REPUBLIKA.CO.ID, JAKARTA -- Indonesia terancam gagal mendapatkan klaim ganti rugi atas tercemarnya Pantai Nongsa, Batam, oleh tumpahan minyak akibat kecelakaan kapal tanker di Johor, Malaysia awal Januari lalu. Hal ini karena pemerintah telah kehilangan barang bukti berupa tumpahan minyak di kawasan Pantai Nongsa yang akan dijadikan sampel untuk mengklaim dana ganti rugi itu.
Deputi Bidang Koordinasi Kedaulatan Maritim Arif Havas Oegroseno menjelaskan, Indonesia, Malaysia, Singapura dan Dewan Selat Malaka (Malacca Strait Council) memiliki kesepakatan mengenai mekanisme penanganan bersama tiga negara terhadap polusi minyak yang disebabkan oleh kegiatan kapal atau kecelakaan kapal di wilayah Selat Malaka dan Singapura. Dalam kesepakatan yang dibuat pada 1981 itu tercantum mengenai dana trust fund atau dana perwalian yang disediakan khusus untuk penanggulangan dampak limbah tumpahan minyak dari kapal.
Oleh karenanya, sambung Havas, pemerintah bermaksud mengklaim dana tersebut dari Revolving Fund Committee sebagai pihak yang mengelola trust fund untuk menangani masalah minyak di Pantai Nongsa. Namun, upaya mendapat dana ganti rugi terkendala oleh ketiadaan barang bukti. Menurut Havas, penduduk sekitar Pantai Nongsa langsung membersihkan tumpahan minyak dengan sekop tanpa memberikan informasi kepada pemerintah pusat.
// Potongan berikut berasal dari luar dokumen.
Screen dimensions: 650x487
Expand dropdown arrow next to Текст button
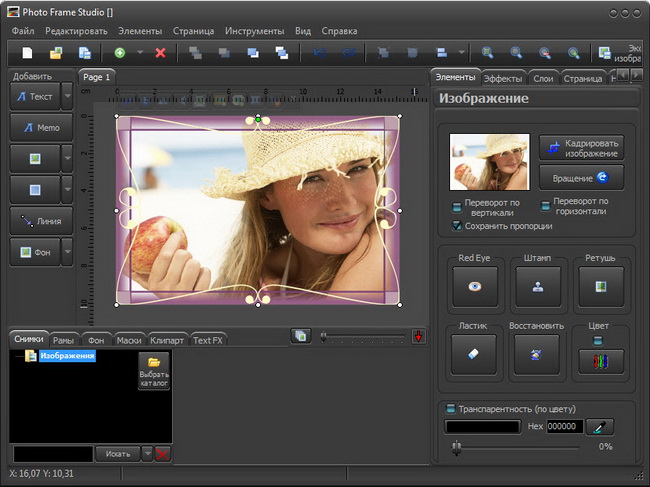coord(67,96)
"Sementara Malaysia dan Singapura langsung menjalankan prosedur penanganan sesuai yang diatur oleh Revolving Fund Committee sehingga mereka saat ini sudah mendapatkan dana untuk penanggulangan tumpahan minyak dari kecelakaan kapal di Johor," kata Havas, melalui keterangan tertulis yang diterima Republika, Kamis (9/2).
Berkaca dari peristiwa itu, pemerintah langsung melakukan sosialisasi mengenai prosedur penanganan tumpahan minyak di laut di kantor Kementerian Koordinator bidang Kemaritiman. Dalam acara sosialisasi yang dihadiri para stakeholder terkait ini ditemukan fakta bahwa tumpahan minyak pada saat itu ditangani oleh badan lingkungan hidup bersama nelayan di sekitar Pantai Nongsa, Batam.
Salah seorang perwakilan dari Badan Lingkungan Hidup Kota Batam yang hadir dalam acara tersebut mengaku bahwa pihaknya tidak mengetahui tentang prosedur penanganan tumpahan minyak seperti yang diatur oleh Revolving Fund Committee. Selain itu, ia menyebut pihaknya langsung membersihkan tumpahan minyak sebab khawatir bila limbah tidak segera ditangani akan berdampak buruk pada nelayan yang berada di Pantai Nongsa.
Indonesia sebenarnya telah memiliki Peraturan Presiden (Perpres) Nomor 109/2006 yang mengatur penanggulangan keadaan darurat tumpahan minyak di laut. Peraturan tersebut merupakan implementasi dari Undang Undang Nomor 17/1985 tentang pengesahan ratifikasi konvensi UNCLOS (United Nations Conventions on the Law of the Sea).
Namun demikian, Perpres itu digunakan untuk menangani dampak kegiatan pelayaran, kegiatan pengusahaan minyak dan gas bumi, serta kegiatan lainnya yang mengandung risiko terjadinya kecelakaan sehingga dapat mengakibatkan terjadinya tumpahan minyak di dalam negeri.